__Instructions for the task__. Copy out the lines beginning with the one that contains "Task: Click the VPC origin endpoint field" and ending with the last line below, exactly as they stand. Pictures are not copied.

__Given data__.
+++
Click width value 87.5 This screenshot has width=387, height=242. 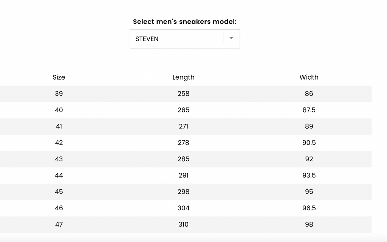pyautogui.click(x=309, y=110)

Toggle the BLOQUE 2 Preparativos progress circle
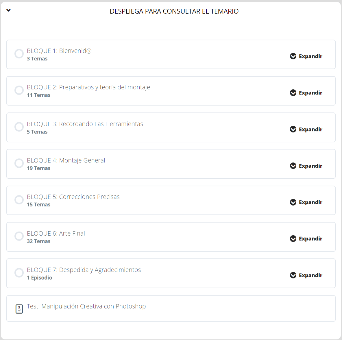tap(19, 90)
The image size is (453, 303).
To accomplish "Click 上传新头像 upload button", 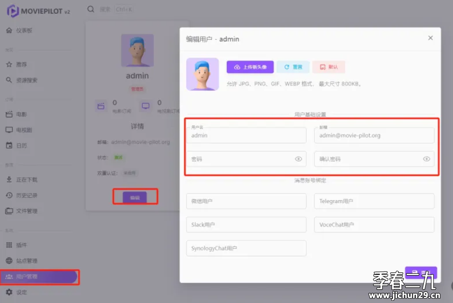I will tap(250, 67).
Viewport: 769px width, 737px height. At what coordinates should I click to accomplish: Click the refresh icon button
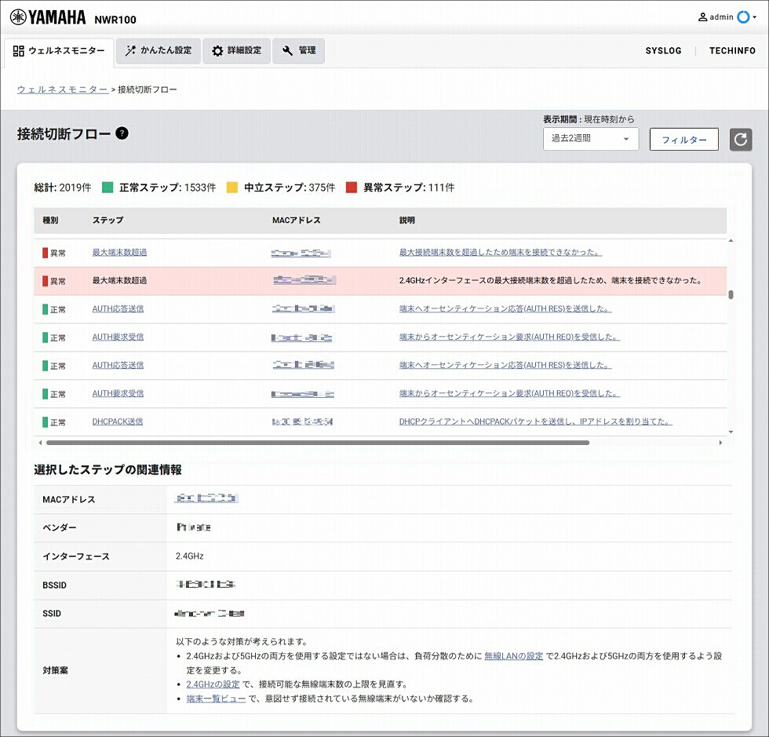tap(741, 140)
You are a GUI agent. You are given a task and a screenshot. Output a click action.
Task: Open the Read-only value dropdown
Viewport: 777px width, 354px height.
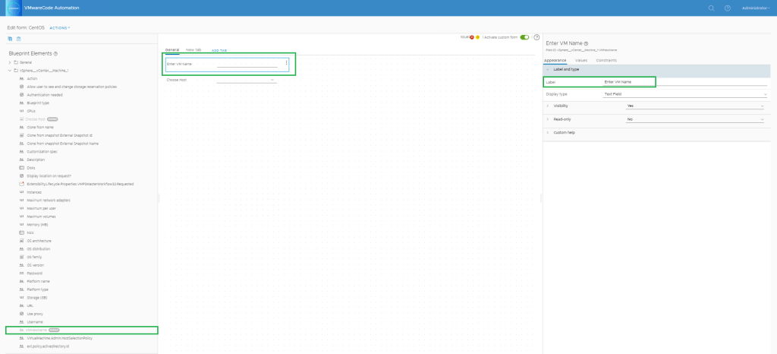694,119
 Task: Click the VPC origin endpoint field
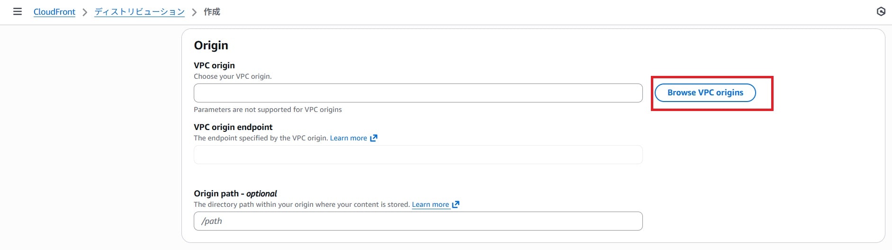pos(418,155)
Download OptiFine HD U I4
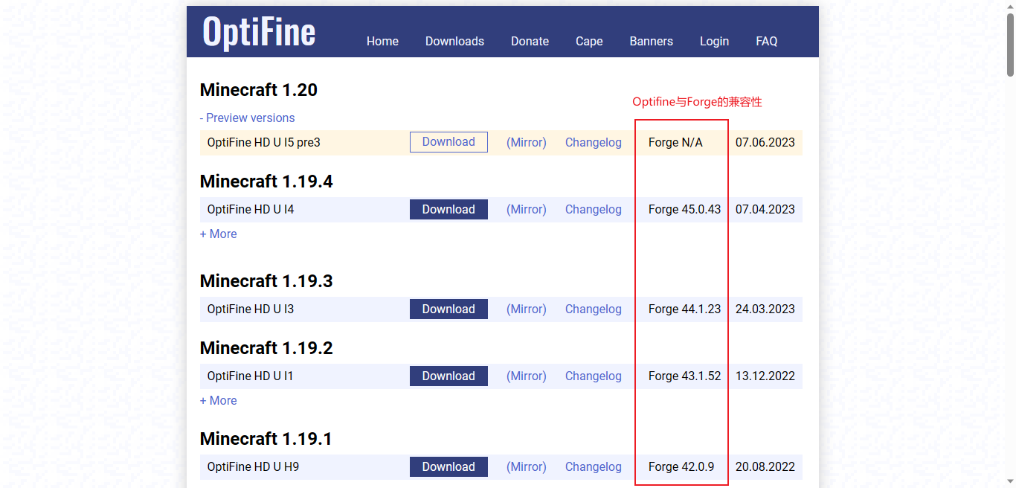1016x488 pixels. coord(448,209)
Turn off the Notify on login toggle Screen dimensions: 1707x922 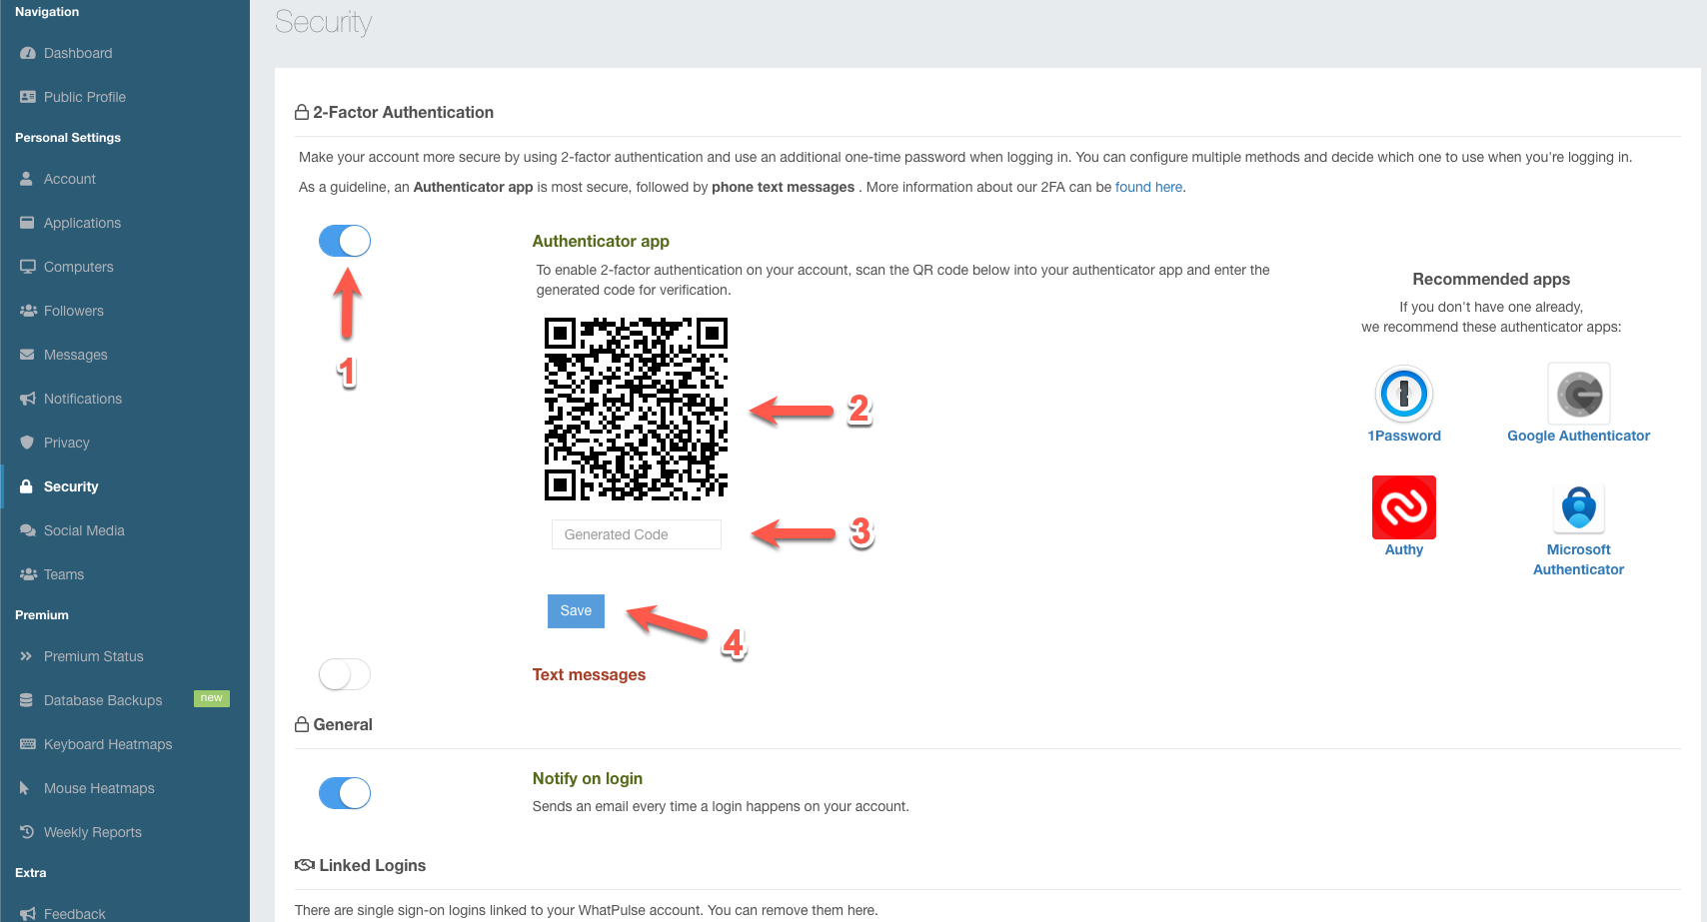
+++
__Solution for this task__.
 Task: Click the VPC origin endpoint field
pos(418,155)
Download OptiFine HD U I4
1016x488 pixels. coord(448,209)
Turn off the Notify on login toggle Screen dimensions: 1707x922 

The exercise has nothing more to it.